ArndW wrote:If you limiting yourself to a lookup stage, then you have 2 phases - the first is getting the data from the source system into DataStage and the second is applying the lookup query to that result set. Phase 2 will be identical regardless of source (assuming you don't try a sparse lookup).

The sequential file read is most likely going to be faster. But most of the time the data is not going to be in a file but in a table - plus if you have a complex SQL query it will work much faster from a table.

Posted: Tue Mar 04, 2008 10:16 am
by ArndW
There is no benefit in duplicating the data in a flat file.
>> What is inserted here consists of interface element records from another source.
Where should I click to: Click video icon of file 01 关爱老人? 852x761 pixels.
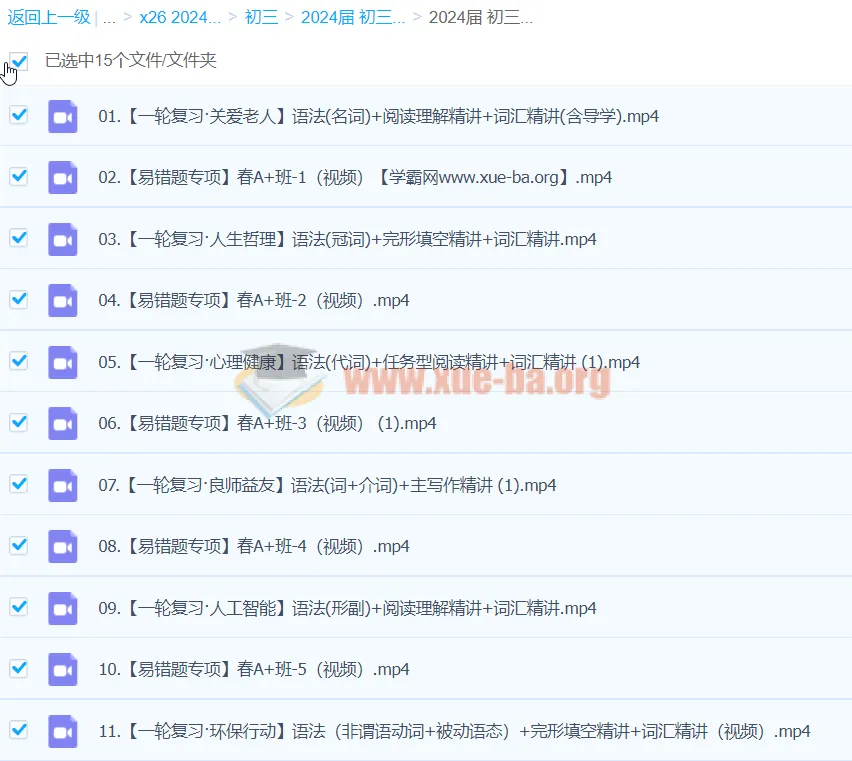pyautogui.click(x=63, y=116)
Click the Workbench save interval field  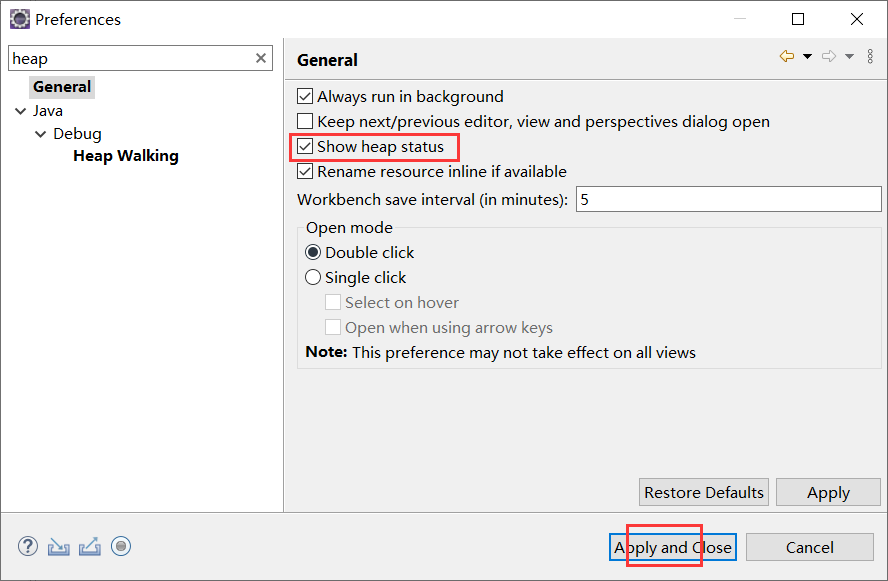tap(727, 199)
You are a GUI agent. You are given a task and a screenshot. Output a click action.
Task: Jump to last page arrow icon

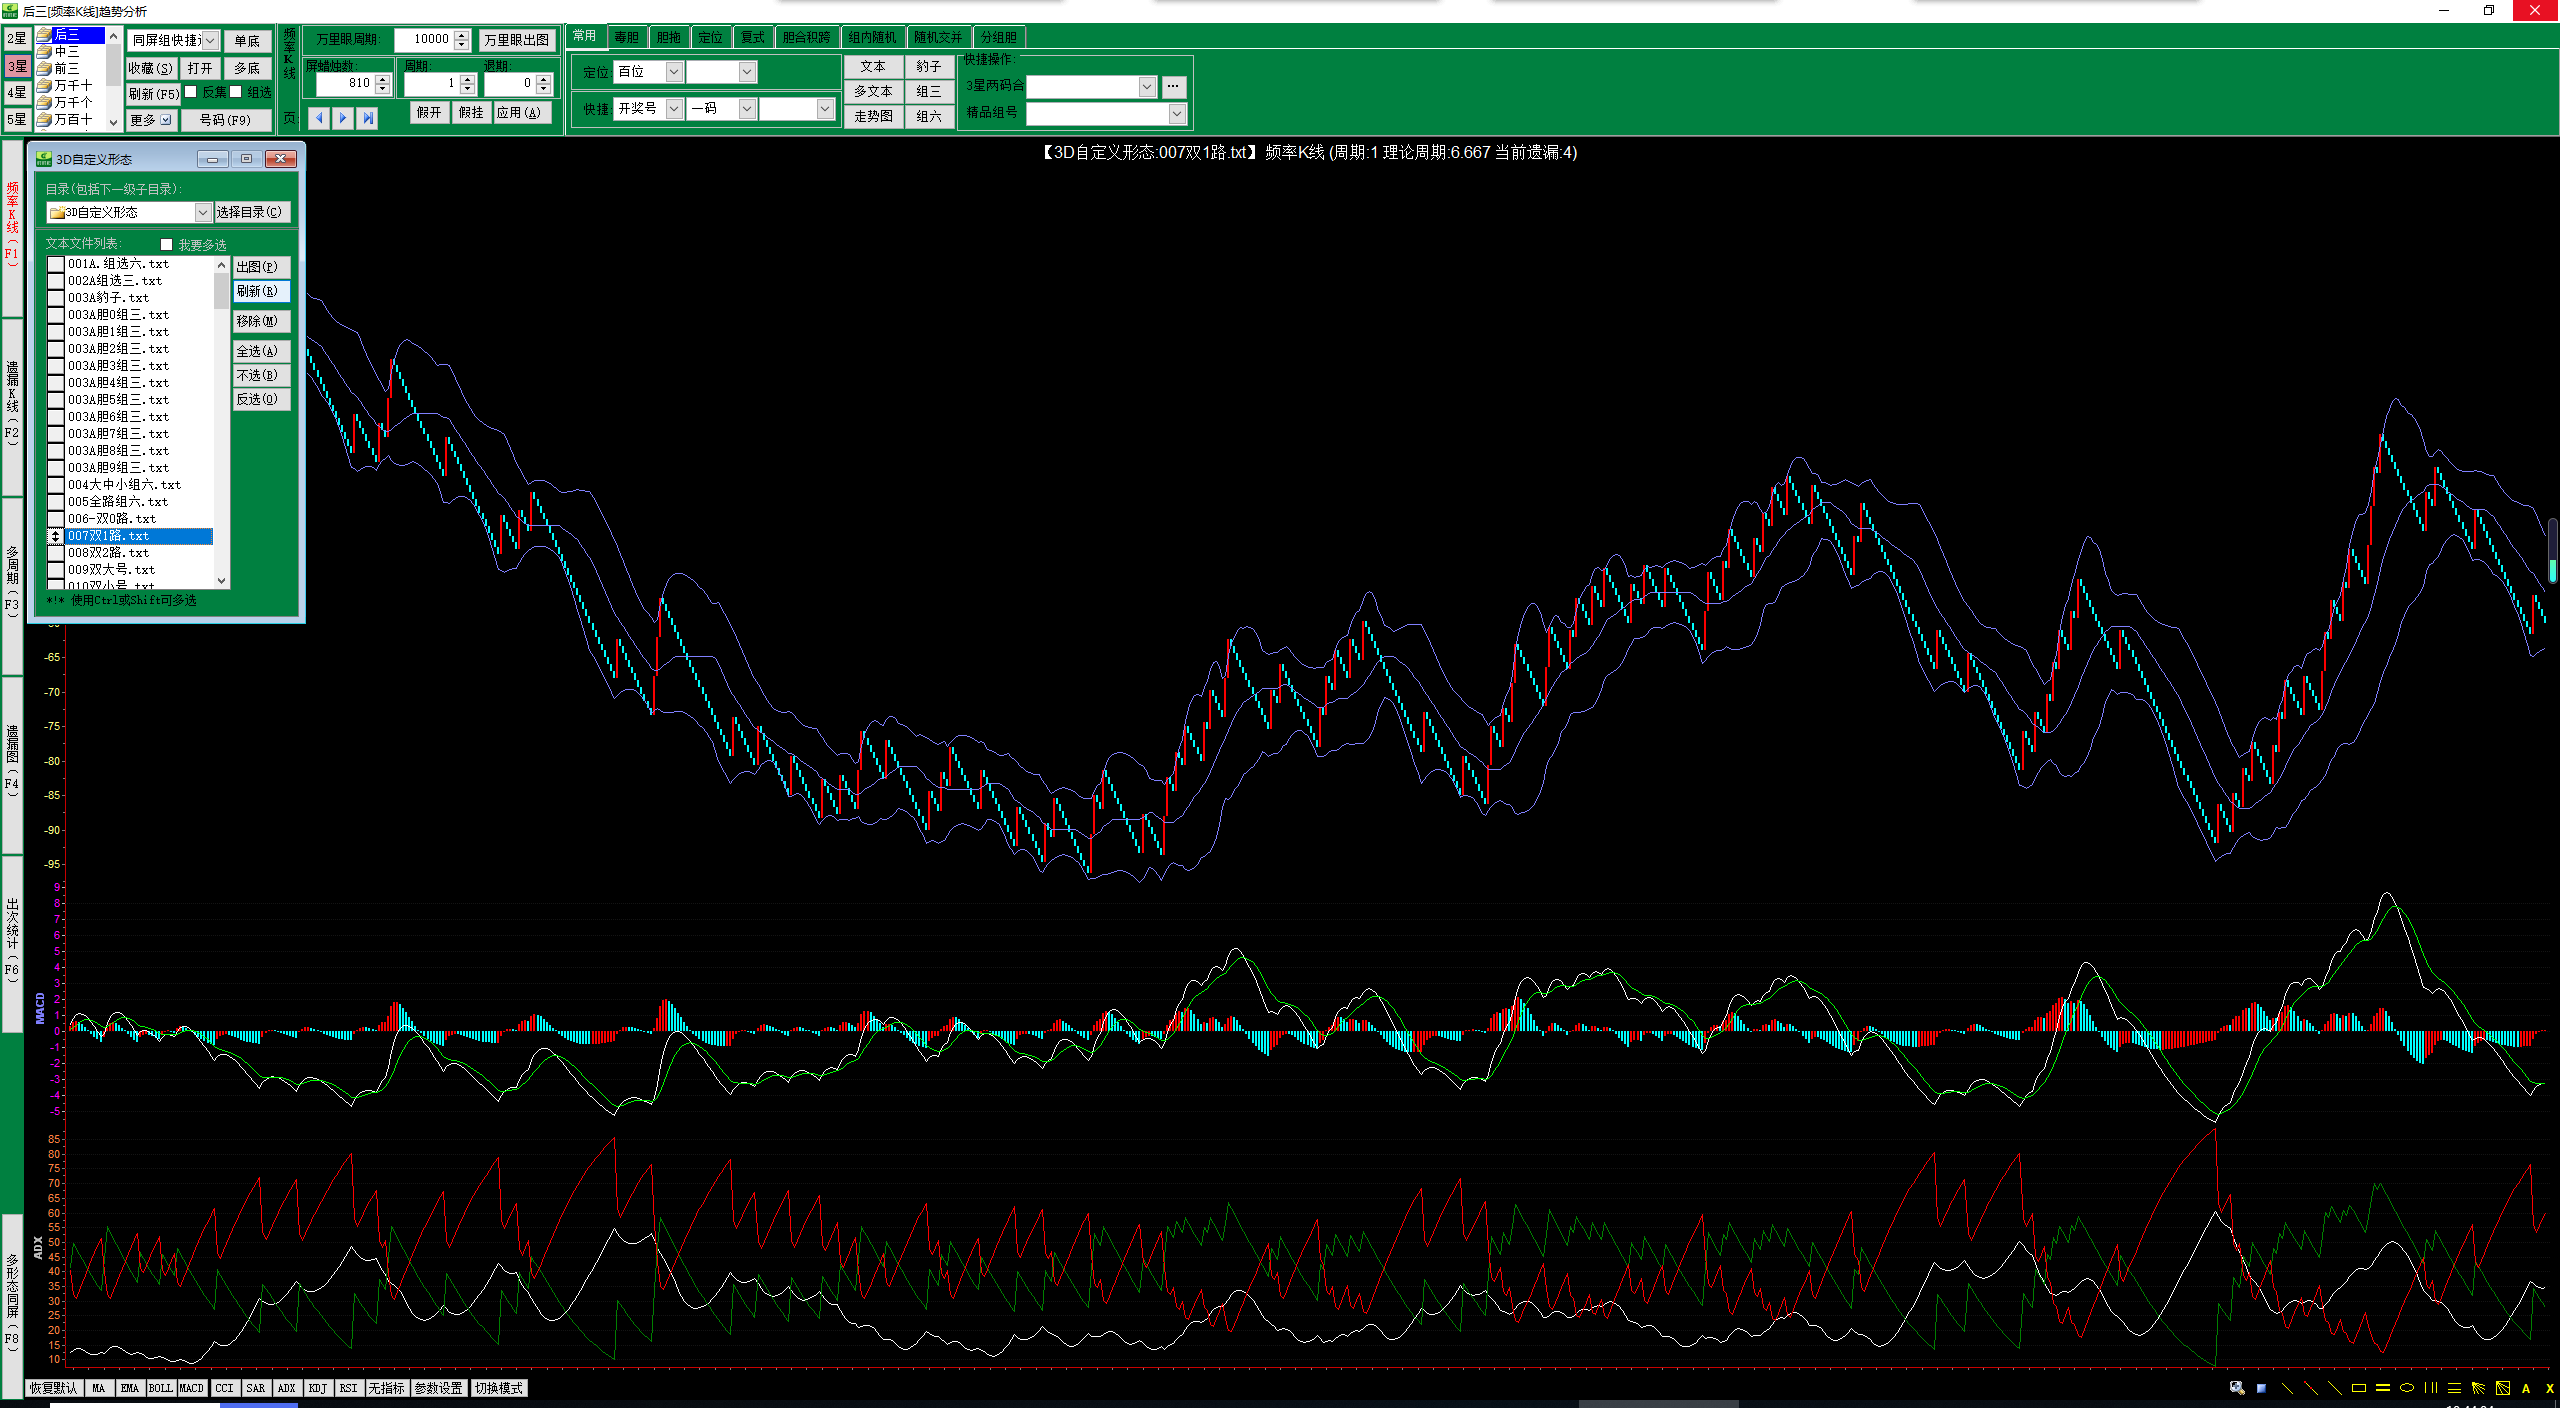click(x=368, y=118)
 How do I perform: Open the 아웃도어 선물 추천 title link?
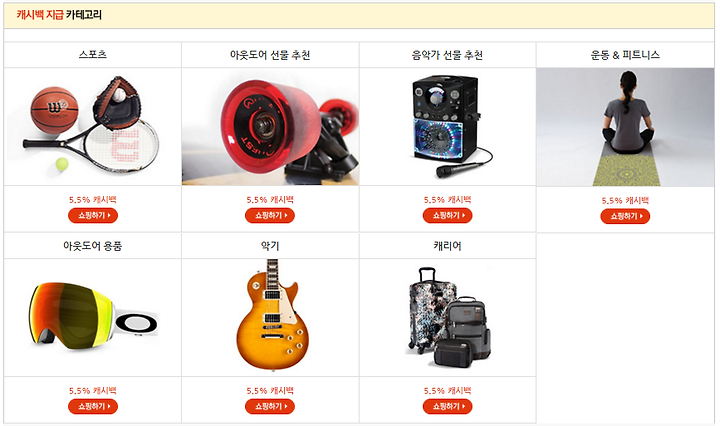tap(270, 55)
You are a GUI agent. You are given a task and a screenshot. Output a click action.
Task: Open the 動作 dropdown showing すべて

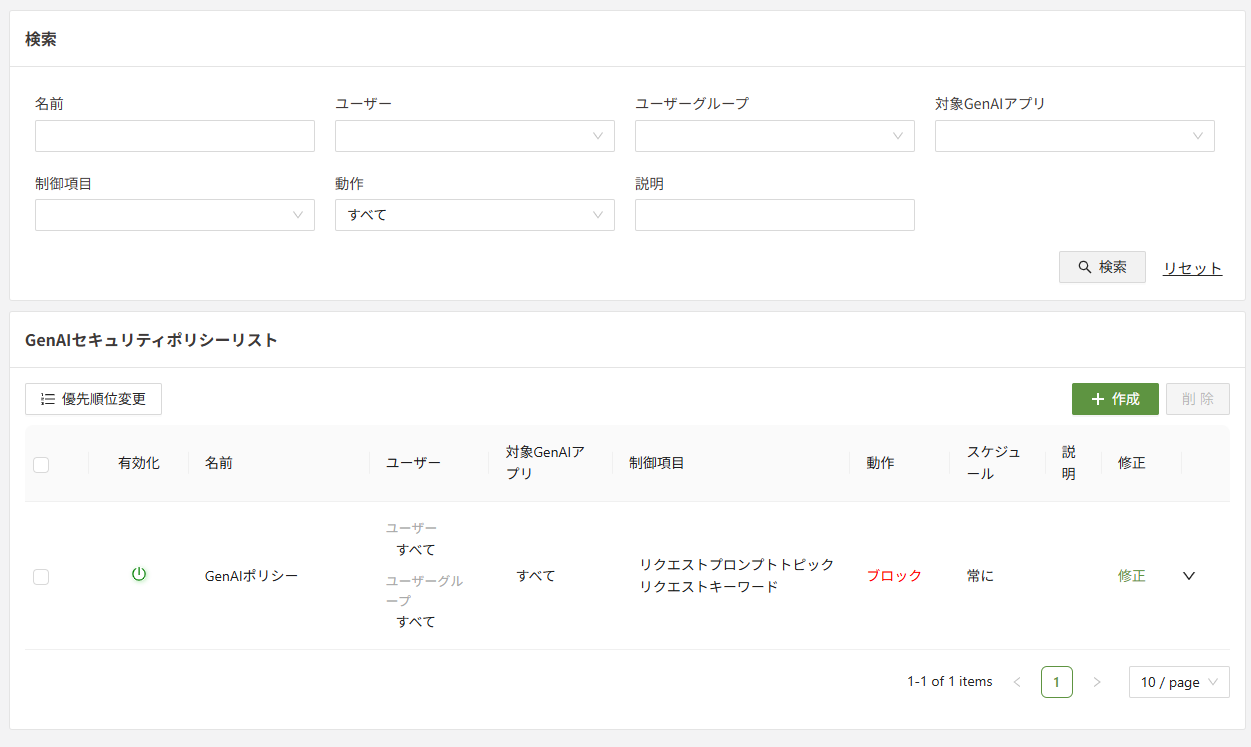click(474, 215)

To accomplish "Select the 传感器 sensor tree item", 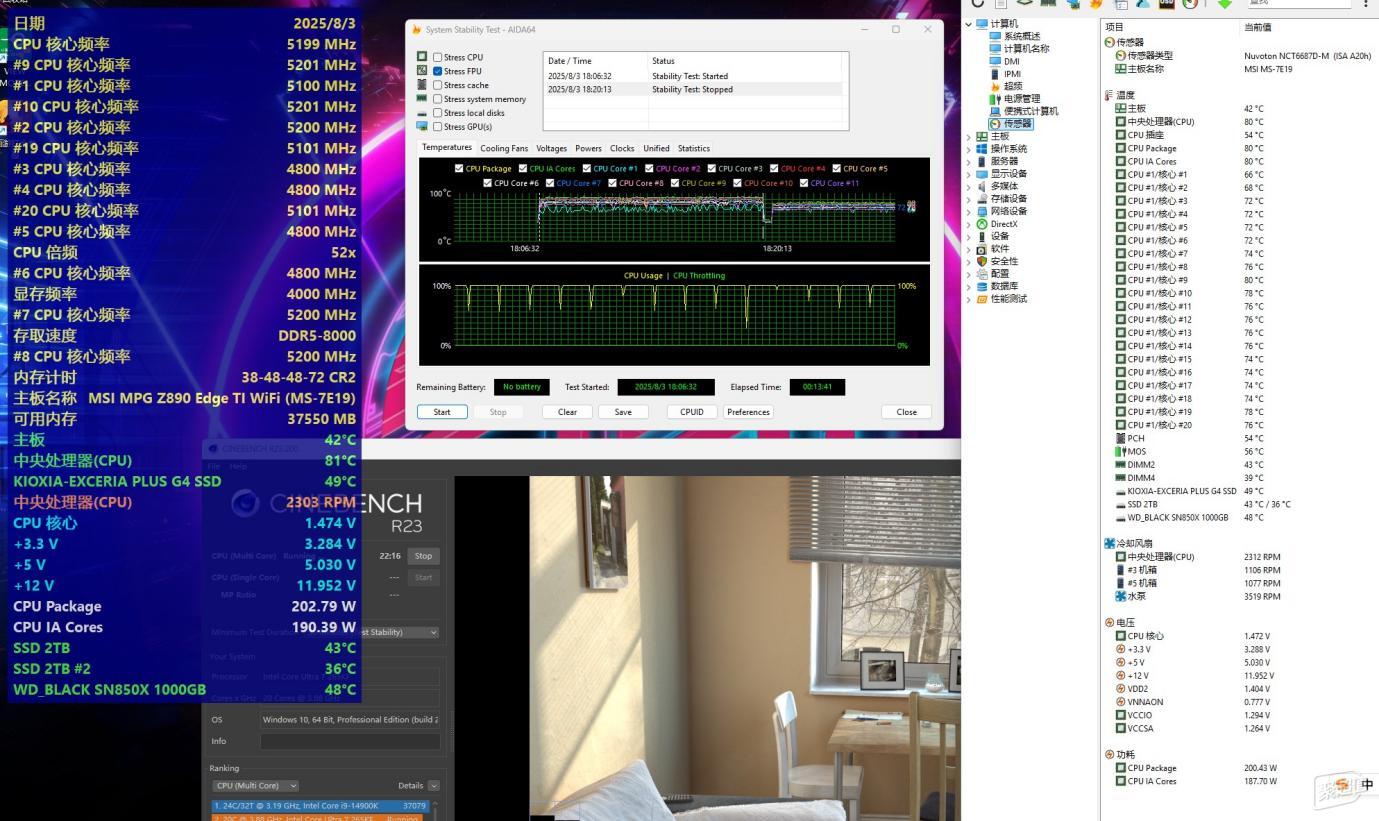I will pos(1011,124).
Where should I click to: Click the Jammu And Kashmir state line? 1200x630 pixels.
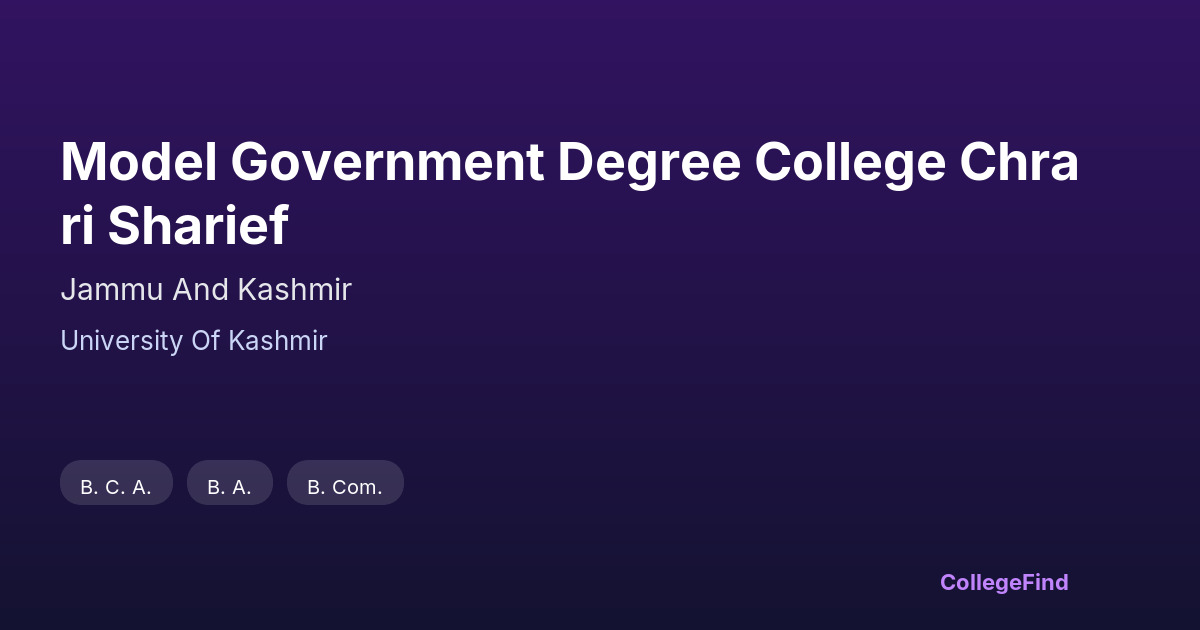coord(206,290)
Also, if your table is partitioned you might actually get better throughput from the parallel database access than by using a single-threaded sequential file.

I don't think that sorting would make a difference here.

Luckily, all of these questions are easily answered by writing a test job with test data and doing empirical studies.

Posted: Tue Mar 04, 2008 12:04 pm
by whenry6000
ArndW wrote:There is no benefit in duplicating the data in a flat file. Also, if your table is partitioned you might actually get better throughput from the parallel database access than by using a single-threaded sequential file.

I don't think that sorting would make a difference here.

Luckily, all of these questions are easily answered by writing a test job with test data and doing empirical studies.
Yes, you are correct. I just figured someone had a quick answer. I wasunder the impression you were based on my experience, but the person in question won't take my word for it. I will have to do it and show him.

Thanks!

Posted: Tue Mar 04, 2008 1:47 pm
by jmarutz
We've been using the lookup file stage instead of doing lookups from our databases and we're seeing an increase in performance (this is not using a flat file for a lookup though). You can also partition the lookup fileset if the lookup is large to keep your memory usage down. For large lookups that are used often we've seen a large increase in performance.